The National Picture
The Food Standards Agency (FSA) has recognised that the incidence of Infectious Intestinal Disease (IID) or food poisoning is continuing to increase and is of major importance as a public health issue.
Over the past few years there have been in excess of 70,000 confirmed cases of IID each year. As a result the FSA has set a target to reduce the present figures by 20% by April 2006.
It is commonly believed that food poisoning is associated with the consumption of food outside the home. It is our experience that this is rarely the case and the majority of incidents occur within the home environment.
As part of this national initiative we recognise the importance of playing our part within the local community. We will raise the awareness and give advice as to measures which need to be observed to minimise the risk of food poisoning and in the event of it occuring to prevent it's transmission.
Why do we investigate reported cases of Food Poisoning?

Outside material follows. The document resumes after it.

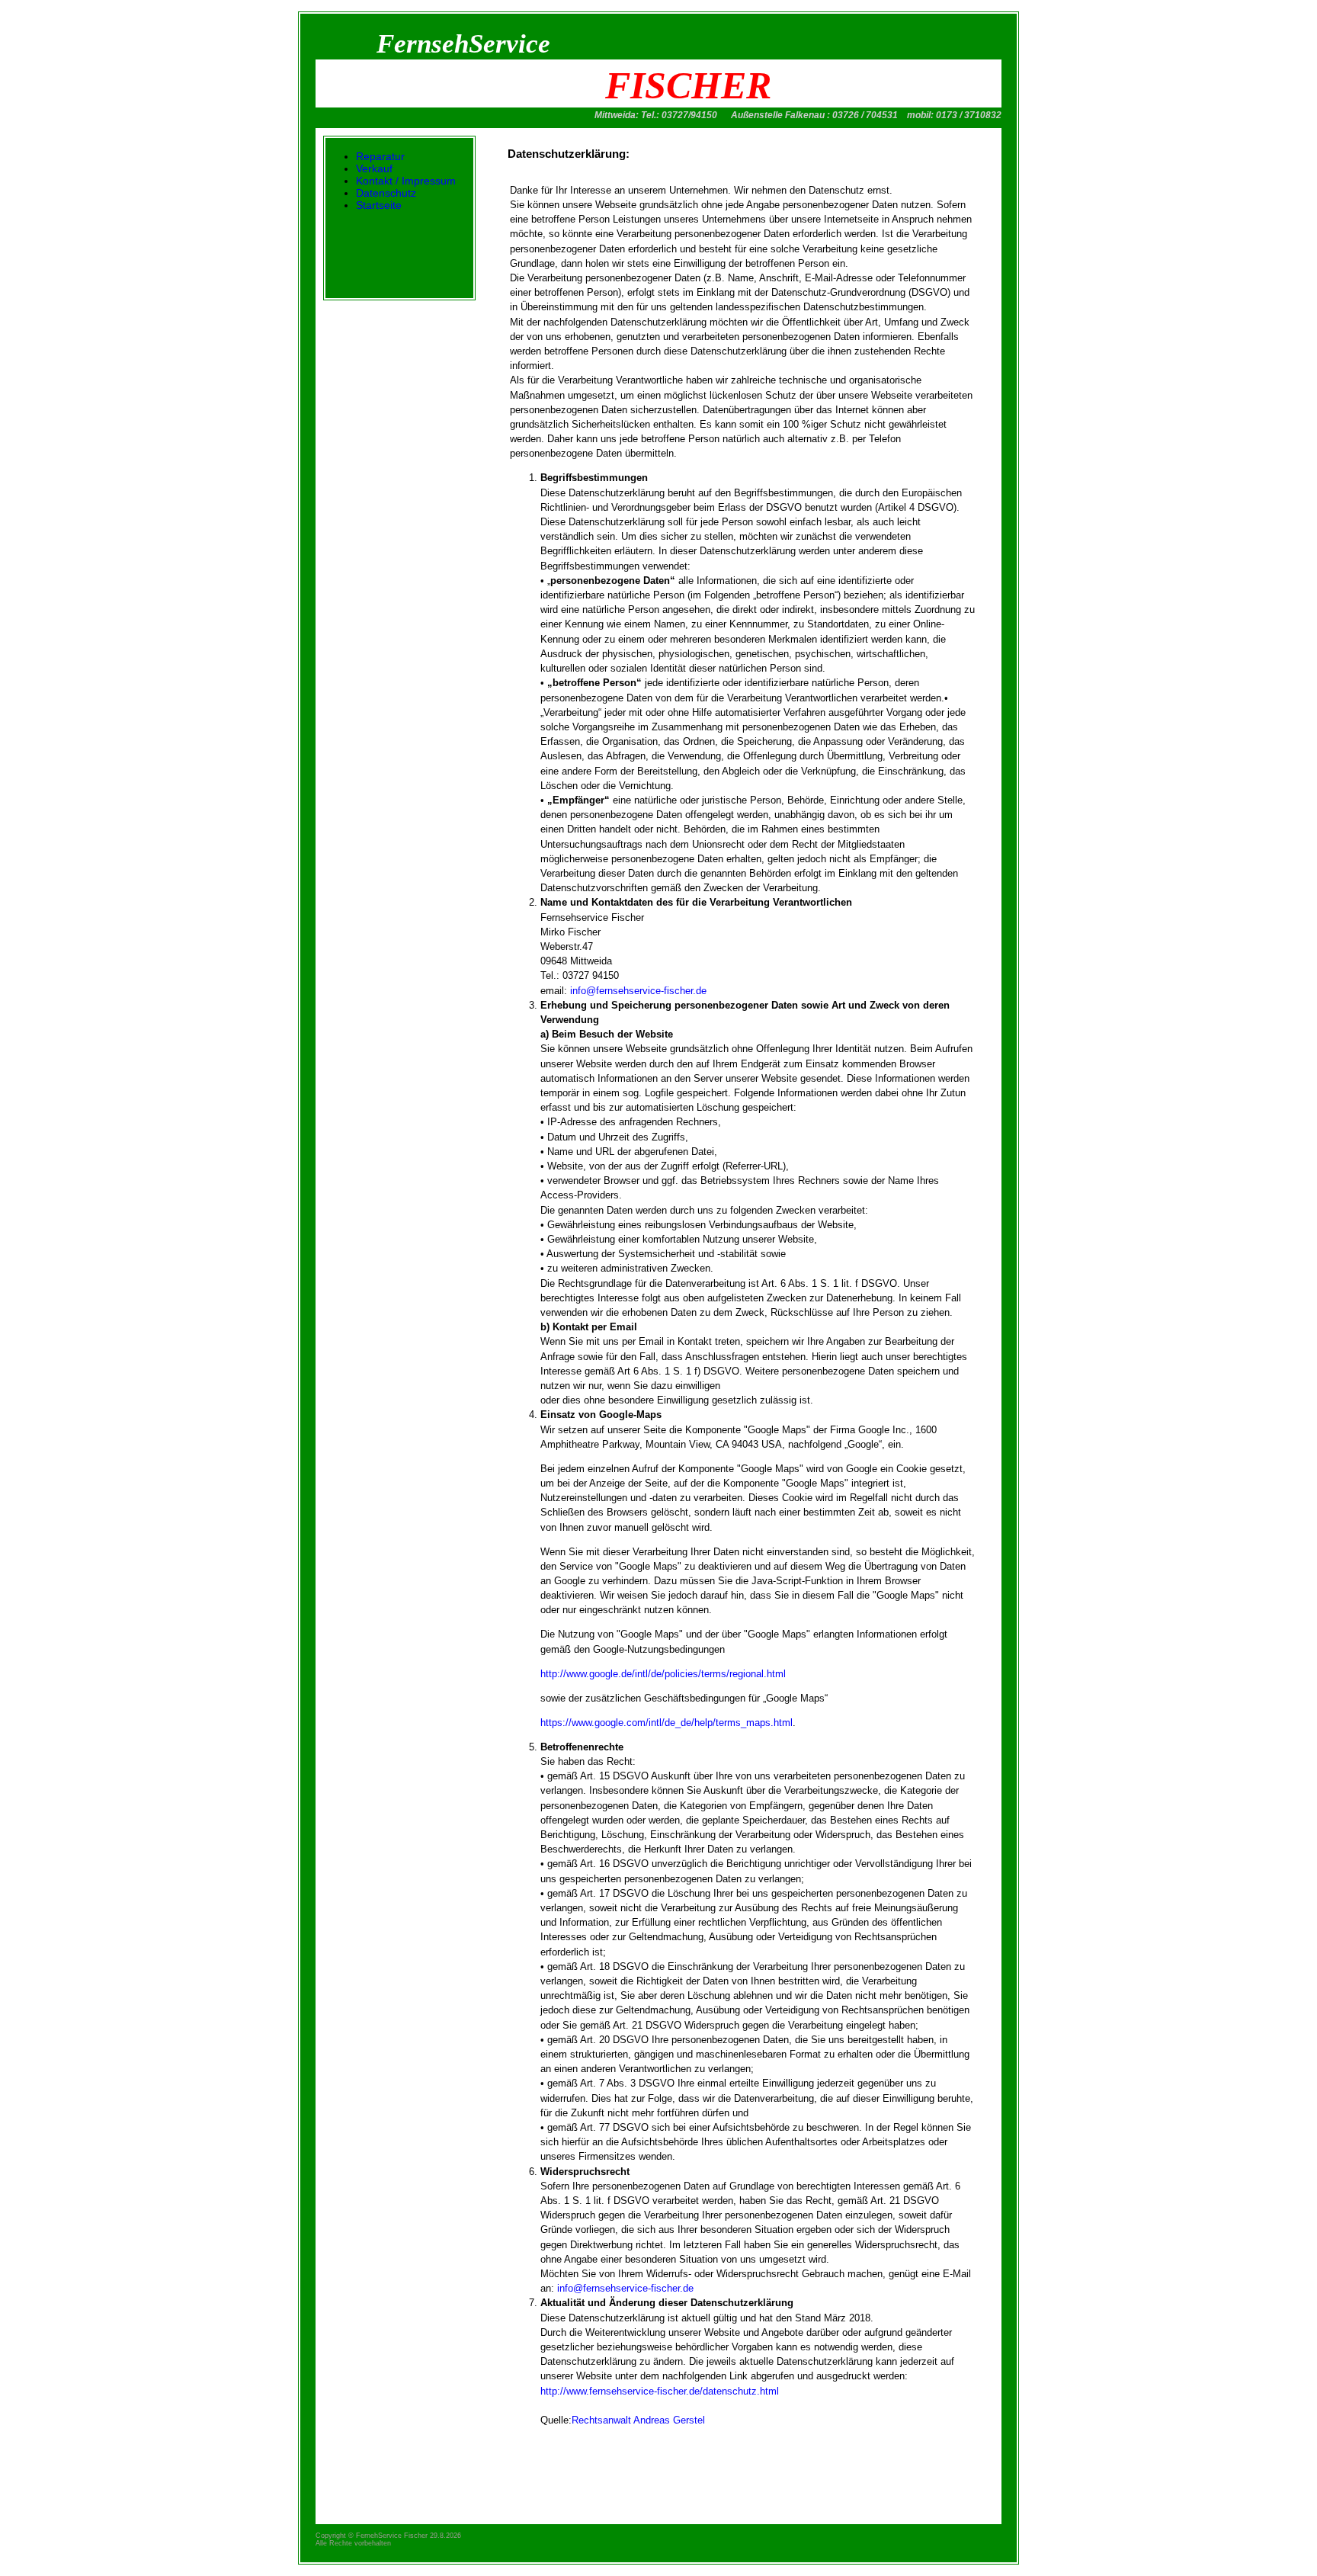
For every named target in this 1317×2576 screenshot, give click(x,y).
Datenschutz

Environmental Health Officers have a duty to investigate confirmed cases of food poisoning and cases of infectious gastroenteritis within the local community. We are particularly interested in disease causing organisms commonly associated with and spread through food and water. Officers liaise closely with the Director of Public Health of the Hyndburn & Ribble Valley Primary Care Trust ( PCT ) and the Consultant in Health Protection of the local Health Protection Agency Unit ( HPA ). We normally investigate on average about 100 confirmed cases every year.
When patients present themselves to their doctor with a gastroenteric infection, faecal samples are usually requested and are submitted for analysis to the local hospital microbiology laboratories. These samples are screened for an extensive range of pathogenic organisms and if any of these are confirmed to be present, the matter is reported simultaneously to the patients doctor and also to the local environmental health department for further investigation.
Environmental health investigate the cases with a view to identifying;
- potential local sources of infection; and
- to offer advice as to prevent further spread of infection within the family & to the community
This is necessary to identify and take early action in the event of a food poisoning outbreak to minimise the risk and spread of further infection.
How does the process work?
Following notification, the investigating officer will visit the address of the confirmed case as quickly as possible ( normally within 24 hours). An intervew is then carried out based on questions contained within an agreed standard proforma used throughout East Lancashire. Depending upon the organism, a range of questions willl be asked about food consumed, contact with animals and places visited during the past few days ( normally upto a weeks history may be required ).
Advice and advisory leaflets will also normally be given as to how to prevent further spread within the family. Also, certain types of 'high risk' people may be excluded from work and contact with other people eg food handlers, nurses, children under 5. Advice will be given as appropriate and further faecal samples may be required from cases and immediate contacts and before a return to work is possible.